> [Task goal] Copy each line of the entries that includes the word "computer".

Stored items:

┄┄┄┄┄┄

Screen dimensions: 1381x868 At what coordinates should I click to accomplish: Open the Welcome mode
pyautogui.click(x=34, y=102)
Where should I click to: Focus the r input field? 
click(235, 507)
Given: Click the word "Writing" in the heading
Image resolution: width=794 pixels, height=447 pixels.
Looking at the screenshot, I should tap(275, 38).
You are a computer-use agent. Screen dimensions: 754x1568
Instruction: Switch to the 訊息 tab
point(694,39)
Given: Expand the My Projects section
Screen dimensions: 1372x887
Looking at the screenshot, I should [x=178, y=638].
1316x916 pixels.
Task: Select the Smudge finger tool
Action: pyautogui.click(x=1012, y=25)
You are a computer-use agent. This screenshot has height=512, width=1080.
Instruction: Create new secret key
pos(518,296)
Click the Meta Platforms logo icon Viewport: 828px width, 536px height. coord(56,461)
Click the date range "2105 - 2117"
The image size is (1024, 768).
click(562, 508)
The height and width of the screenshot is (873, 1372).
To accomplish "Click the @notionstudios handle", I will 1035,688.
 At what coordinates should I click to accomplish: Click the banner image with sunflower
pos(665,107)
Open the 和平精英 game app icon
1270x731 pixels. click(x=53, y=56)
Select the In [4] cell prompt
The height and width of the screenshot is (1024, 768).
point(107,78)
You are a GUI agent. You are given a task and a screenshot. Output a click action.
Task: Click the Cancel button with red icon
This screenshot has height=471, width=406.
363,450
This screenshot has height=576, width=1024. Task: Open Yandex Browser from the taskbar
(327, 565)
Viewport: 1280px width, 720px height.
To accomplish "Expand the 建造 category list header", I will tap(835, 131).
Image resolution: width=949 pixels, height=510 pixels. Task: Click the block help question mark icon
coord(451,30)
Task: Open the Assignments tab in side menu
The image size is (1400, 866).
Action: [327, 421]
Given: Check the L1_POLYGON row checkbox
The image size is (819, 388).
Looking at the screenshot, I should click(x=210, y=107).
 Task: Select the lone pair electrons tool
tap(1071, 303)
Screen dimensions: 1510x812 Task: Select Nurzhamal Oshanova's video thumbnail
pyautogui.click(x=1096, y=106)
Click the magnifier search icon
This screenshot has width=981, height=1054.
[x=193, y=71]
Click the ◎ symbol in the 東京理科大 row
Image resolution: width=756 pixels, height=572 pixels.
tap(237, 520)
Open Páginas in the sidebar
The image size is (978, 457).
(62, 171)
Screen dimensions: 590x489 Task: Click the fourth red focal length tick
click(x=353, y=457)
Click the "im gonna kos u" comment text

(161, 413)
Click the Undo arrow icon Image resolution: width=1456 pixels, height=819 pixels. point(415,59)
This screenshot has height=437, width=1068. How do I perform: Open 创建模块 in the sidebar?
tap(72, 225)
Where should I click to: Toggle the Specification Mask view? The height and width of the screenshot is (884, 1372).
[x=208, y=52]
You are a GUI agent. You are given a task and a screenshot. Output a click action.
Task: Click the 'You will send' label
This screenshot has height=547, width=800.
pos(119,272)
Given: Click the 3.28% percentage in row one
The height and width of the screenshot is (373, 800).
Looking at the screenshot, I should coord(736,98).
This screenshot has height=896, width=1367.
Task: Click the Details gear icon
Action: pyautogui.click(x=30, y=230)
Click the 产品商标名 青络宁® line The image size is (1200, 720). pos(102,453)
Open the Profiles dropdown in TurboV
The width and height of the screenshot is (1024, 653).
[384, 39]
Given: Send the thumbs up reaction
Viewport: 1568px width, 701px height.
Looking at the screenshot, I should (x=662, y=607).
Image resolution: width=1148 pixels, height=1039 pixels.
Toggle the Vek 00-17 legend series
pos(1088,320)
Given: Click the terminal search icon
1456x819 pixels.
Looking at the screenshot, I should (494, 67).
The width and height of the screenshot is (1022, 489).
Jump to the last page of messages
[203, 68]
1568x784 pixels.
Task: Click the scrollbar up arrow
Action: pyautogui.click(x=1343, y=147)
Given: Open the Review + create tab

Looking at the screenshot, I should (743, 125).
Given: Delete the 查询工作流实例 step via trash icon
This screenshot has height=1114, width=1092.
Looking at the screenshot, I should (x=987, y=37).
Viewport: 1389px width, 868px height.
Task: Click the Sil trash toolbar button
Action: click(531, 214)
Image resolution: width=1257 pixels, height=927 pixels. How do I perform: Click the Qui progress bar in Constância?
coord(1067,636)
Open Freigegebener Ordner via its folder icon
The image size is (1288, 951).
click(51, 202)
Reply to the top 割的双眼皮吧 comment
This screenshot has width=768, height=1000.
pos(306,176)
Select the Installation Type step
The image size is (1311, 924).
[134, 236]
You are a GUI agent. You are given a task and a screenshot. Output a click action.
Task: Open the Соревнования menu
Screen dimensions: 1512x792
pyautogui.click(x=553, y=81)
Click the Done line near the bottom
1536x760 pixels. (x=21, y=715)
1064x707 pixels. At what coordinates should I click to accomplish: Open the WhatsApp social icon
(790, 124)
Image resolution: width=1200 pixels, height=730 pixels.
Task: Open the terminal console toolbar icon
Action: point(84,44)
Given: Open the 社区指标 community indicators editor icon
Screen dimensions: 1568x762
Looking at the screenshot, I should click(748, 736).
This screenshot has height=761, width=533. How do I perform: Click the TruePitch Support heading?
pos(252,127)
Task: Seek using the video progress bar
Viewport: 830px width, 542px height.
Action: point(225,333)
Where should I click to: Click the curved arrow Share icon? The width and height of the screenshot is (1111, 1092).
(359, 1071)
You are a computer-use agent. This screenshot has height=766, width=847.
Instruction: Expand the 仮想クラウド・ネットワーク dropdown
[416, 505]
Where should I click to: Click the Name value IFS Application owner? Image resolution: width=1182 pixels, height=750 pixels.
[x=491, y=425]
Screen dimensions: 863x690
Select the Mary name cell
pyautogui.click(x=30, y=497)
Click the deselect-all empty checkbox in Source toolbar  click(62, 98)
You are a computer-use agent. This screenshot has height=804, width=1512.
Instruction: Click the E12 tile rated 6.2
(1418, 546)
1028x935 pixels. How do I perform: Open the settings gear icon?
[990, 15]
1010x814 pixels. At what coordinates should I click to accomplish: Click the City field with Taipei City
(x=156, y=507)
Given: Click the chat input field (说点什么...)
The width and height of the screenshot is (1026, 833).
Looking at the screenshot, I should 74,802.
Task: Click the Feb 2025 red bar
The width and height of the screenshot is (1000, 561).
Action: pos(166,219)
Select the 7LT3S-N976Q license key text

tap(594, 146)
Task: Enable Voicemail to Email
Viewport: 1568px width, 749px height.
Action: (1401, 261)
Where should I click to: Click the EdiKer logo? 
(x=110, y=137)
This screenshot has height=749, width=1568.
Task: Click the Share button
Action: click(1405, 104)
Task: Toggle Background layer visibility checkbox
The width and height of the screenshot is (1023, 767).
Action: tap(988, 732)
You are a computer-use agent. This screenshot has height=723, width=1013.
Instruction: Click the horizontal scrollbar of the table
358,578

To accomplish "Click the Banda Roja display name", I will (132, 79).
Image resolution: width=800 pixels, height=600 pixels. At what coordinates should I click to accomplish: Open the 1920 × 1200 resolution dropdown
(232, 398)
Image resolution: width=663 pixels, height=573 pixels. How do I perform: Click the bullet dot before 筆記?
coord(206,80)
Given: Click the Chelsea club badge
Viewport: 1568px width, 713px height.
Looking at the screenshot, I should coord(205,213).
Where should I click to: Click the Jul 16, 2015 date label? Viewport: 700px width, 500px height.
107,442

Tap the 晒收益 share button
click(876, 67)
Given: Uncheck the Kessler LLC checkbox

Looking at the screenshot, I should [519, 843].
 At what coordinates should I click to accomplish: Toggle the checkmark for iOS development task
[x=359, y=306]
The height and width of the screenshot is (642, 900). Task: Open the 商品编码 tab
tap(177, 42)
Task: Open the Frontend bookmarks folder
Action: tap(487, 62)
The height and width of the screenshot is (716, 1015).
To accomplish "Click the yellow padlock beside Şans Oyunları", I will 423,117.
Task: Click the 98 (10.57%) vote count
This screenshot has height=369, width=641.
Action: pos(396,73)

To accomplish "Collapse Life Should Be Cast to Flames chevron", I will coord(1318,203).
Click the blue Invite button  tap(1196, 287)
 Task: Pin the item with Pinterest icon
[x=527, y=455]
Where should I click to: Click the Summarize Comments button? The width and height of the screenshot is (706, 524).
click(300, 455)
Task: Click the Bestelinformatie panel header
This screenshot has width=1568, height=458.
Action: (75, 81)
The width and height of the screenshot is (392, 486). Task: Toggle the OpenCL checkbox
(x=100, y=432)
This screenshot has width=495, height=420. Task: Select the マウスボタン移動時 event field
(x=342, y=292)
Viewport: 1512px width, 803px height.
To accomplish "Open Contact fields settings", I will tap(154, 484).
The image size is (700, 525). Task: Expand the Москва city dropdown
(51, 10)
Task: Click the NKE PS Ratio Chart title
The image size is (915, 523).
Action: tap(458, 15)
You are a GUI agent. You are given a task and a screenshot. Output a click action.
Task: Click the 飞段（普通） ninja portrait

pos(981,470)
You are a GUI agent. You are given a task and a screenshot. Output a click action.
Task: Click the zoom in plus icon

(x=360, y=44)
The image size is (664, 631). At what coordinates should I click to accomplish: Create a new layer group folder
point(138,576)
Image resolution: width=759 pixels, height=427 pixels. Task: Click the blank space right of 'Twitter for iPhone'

┄┄┄┄┄┄

> [Expected answer]
You are a computer-use agent. Screen dimensions: 754x1568
You are a computer-use agent. This screenshot has height=512, width=1080.
You are a computer-use agent. This screenshot has height=766, width=847.
You are a computer-use agent. This screenshot has height=804, width=1512.
You are a computer-use agent. This screenshot has height=723, width=1013.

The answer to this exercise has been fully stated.